EXERCISE PROMPT:
Lines from the records below that contain the word "agent" are to be copied out.

GIVEN ENTRIES:
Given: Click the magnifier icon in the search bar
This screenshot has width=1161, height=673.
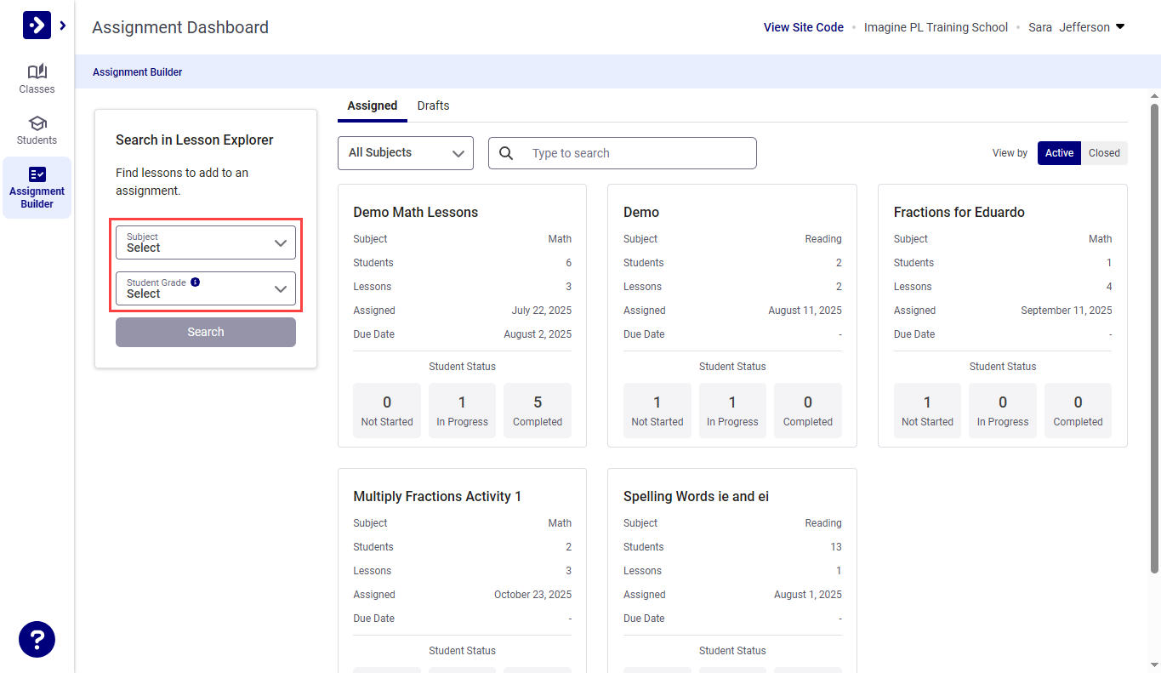Looking at the screenshot, I should (506, 152).
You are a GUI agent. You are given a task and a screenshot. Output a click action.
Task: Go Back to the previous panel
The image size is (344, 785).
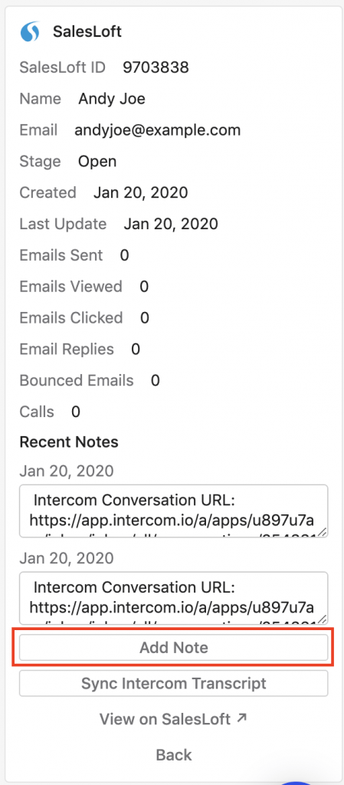click(173, 755)
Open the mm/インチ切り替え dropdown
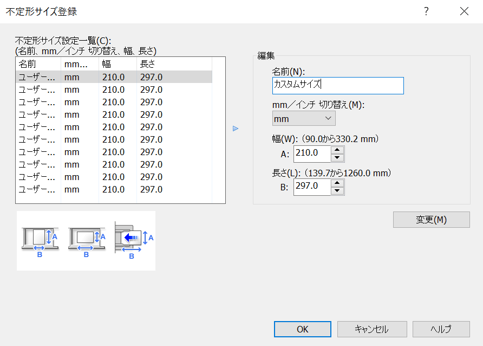The image size is (483, 346). click(304, 118)
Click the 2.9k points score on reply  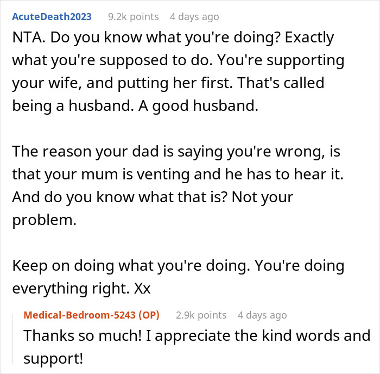click(x=201, y=315)
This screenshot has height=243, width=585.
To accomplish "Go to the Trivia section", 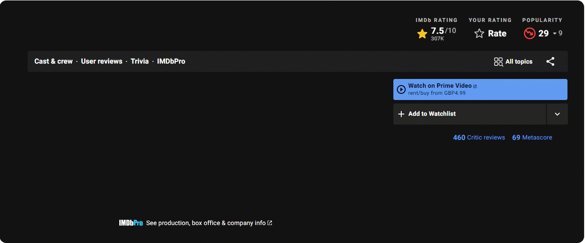I will (x=139, y=61).
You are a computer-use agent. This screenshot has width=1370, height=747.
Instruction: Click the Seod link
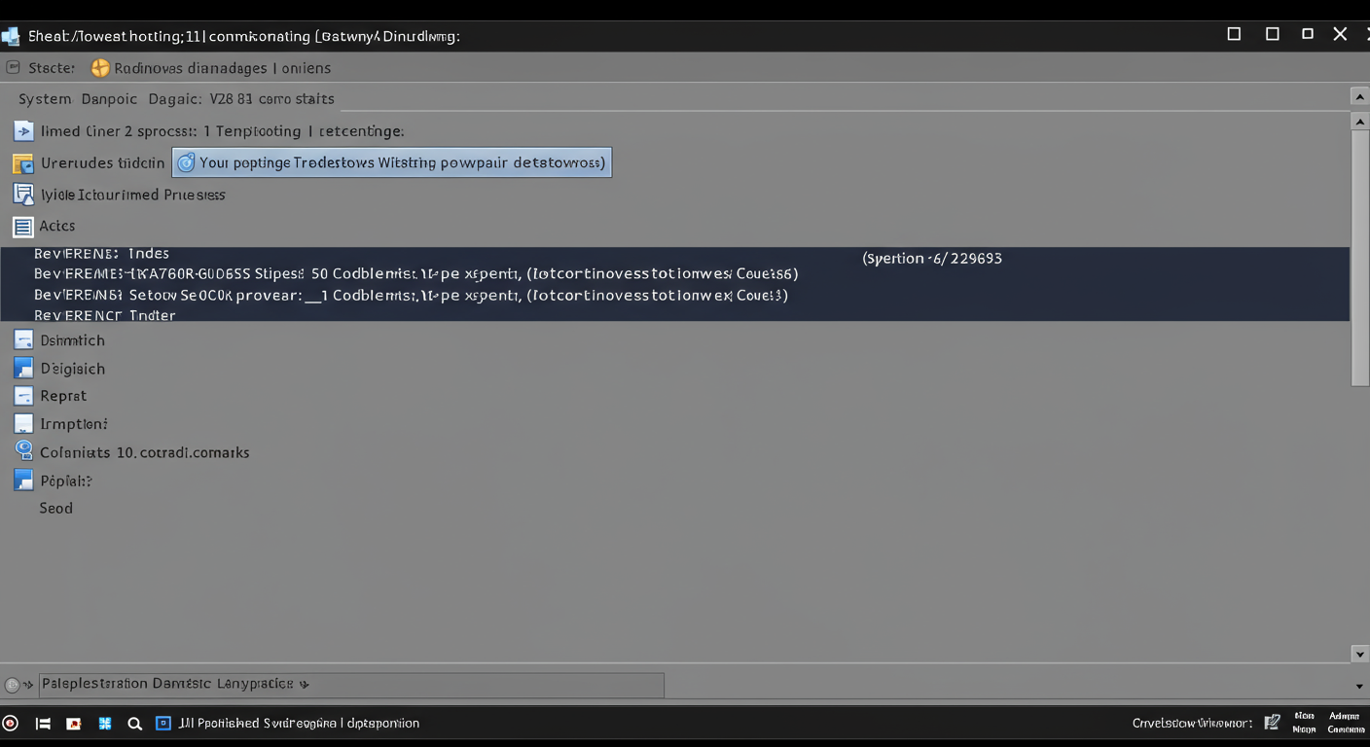pos(55,508)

RESPONSE TO THIS EXERCISE:
You are a GUI agent. You are given a task and a screenshot. Output a click action.
You are a computer-use agent. This screenshot has width=1370, height=747.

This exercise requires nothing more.